10 tips for speeding up Python programs

There are many ways to boost Python application performance. Here are 10 hard-core coding tips for faster Python.

10 hard-core coding tips for faster Python
Gerd Altmann / Linda Perez Johannessen

By and large, people use Python because it’s convenient and programmer-friendly, not because it’s fast. The plethora of third-party libraries and the breadth of industry support for Python compensate heavily for its not having the raw performance of Java or C. Speed of development takes precedence over speed of execution.

But in many cases, it doesn’t have to be an either/or proposition. Properly optimized, Python applications can run with surprising speed—perhaps not as fast as Java or C, but fast enough for web applications, data analysis, management and automation tools, and most other purposes. With the right optimizations, you might not even notice the tradeoff between application performance and developer productivity.

Optimizing Python performance doesn’t come down to any one factor. Rather, it’s about applying all the available best practices and choosing the ones that best fit the scenario at hand. (The folks at Dropbox have one of the most eye-popping examples of the power of Python optimizations.)

In this article, I’ll discuss 10 common Python optimizations. Some are drop-in measures that require little more than switching one item for another (such as changing the Python interpreter); others deliver bigger payoffs but also require more detailed work.

10 ways to make Python programs run faster

  • Measure, measure, measure
  • Memoize (cache) repeatedly used data
  • Move math to NumPy
  • Move math to Numba
  • Use a C library
  • Convert to Cython
  • Go parallel with multiprocessing
  • Know what your libraries are doing
  • Know what your platform is doing
  • Run with PyPy

Measure, measure, measure

You can’t miss what you don’t measure, as the old adage goes.
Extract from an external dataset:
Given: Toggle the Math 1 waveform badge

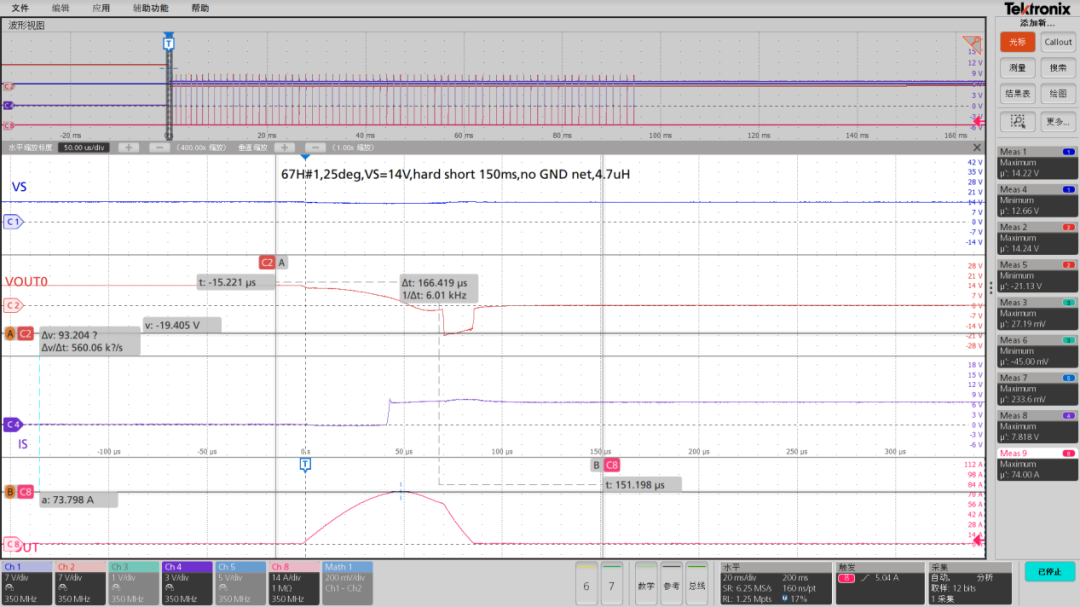Looking at the screenshot, I should pyautogui.click(x=347, y=582).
Likewise, you can’t find out why any given Python application runs suboptimally without finding out where the slowness resides.
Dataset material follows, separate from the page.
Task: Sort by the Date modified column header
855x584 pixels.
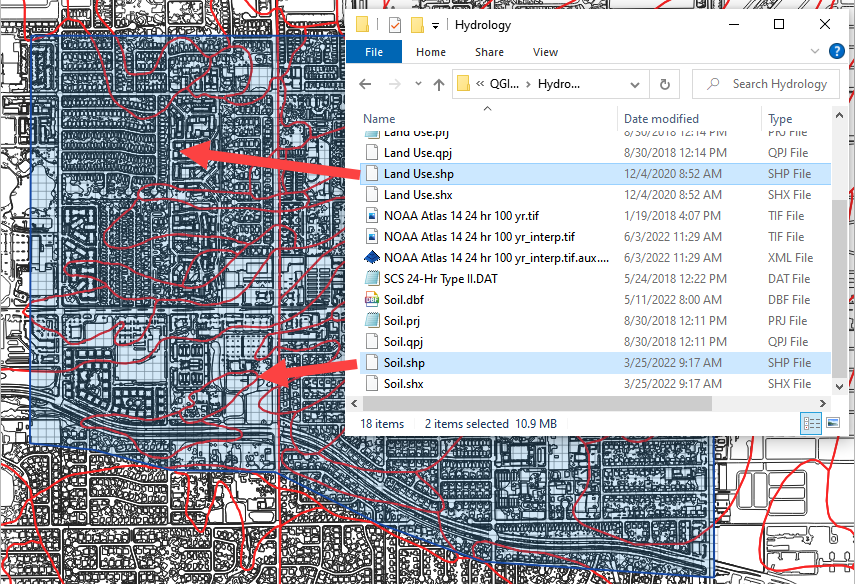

Start with simple profiling by way of Python’s built-in cProfile module, and move to a more powerful profiler if you need greater precision or greater depth of insight. Often, the insights gleaned by basic function-level inspection of an application provide more than enough perspective. (You can pull profile data for a single function via the profilehooks module.)

Why a particular part of the application is so slow, and how to fix it, may take more digging. The point is to narrow the focus, establish a baseline with hard numbers, and test across a variety of usage and deployment scenarios whenever possible. Don’t optimize prematurely. Guessing gets you nowhere.

The example from Dropbox (linked above) shows how useful profiling is. “It was measurement that told us that HTML escaping was slow to begin with,” the developers wrote, “and without measuring performance, we would never have guessed that string interpolation was so slow.”

Memoize (cache) repeatedly used data

Never do work a thousand times when you can do it once and save the results. If you have a frequently called function that returns predictable results, Python provides you with options to cache the results into memory. Subsequent calls that return the same result will return almost immediately.

Various examples show how to do this; my favorite memoization is nearly as minimal as it gets. But Python has this functionality built in. One of Python’s native libraries, functools, has the @functools.lru_cache decorator, which caches the n most recent calls to a function. This is handy when the value you’re caching changes but is relatively static within a particular window of time. A list of most recently used items over the course of a day would be a good example.

Note that if you’re certain the variety of calls to the function will remain within a reasonable bound (e.g., 100 different cached results), you could use @functools.cache, which is more performant.

Move math to NumPy

If you are doing matrix-based or array-based math and you don’t want the Python interpreter getting in the way, use NumPy. By drawing on C libraries for the heavy lifting, NumPy offers faster array processing than native Python. It also stores numerical data more efficiently than Python’s built-in data structures.

Another boon with NumPy is more efficient use of memory for large objects, such as lists with millions of items. On average, large objects like that in NumPy take up around one-fourth of the memory required if they were expressed in conventional Python. Note that it helps to begin with the right data structure for a job—which is an optimization in itself.

Rewriting Python algorithms to use NumPy takes some work since array objects need to be declared using NumPy’s syntax. Plus, the biggest speedups come by way of using NumPy-specific "broadcasting" techniques, where a function or behavior is applied across an array. Take the time to delve into NumPy's documentation to find out what functions are available and how to use them well.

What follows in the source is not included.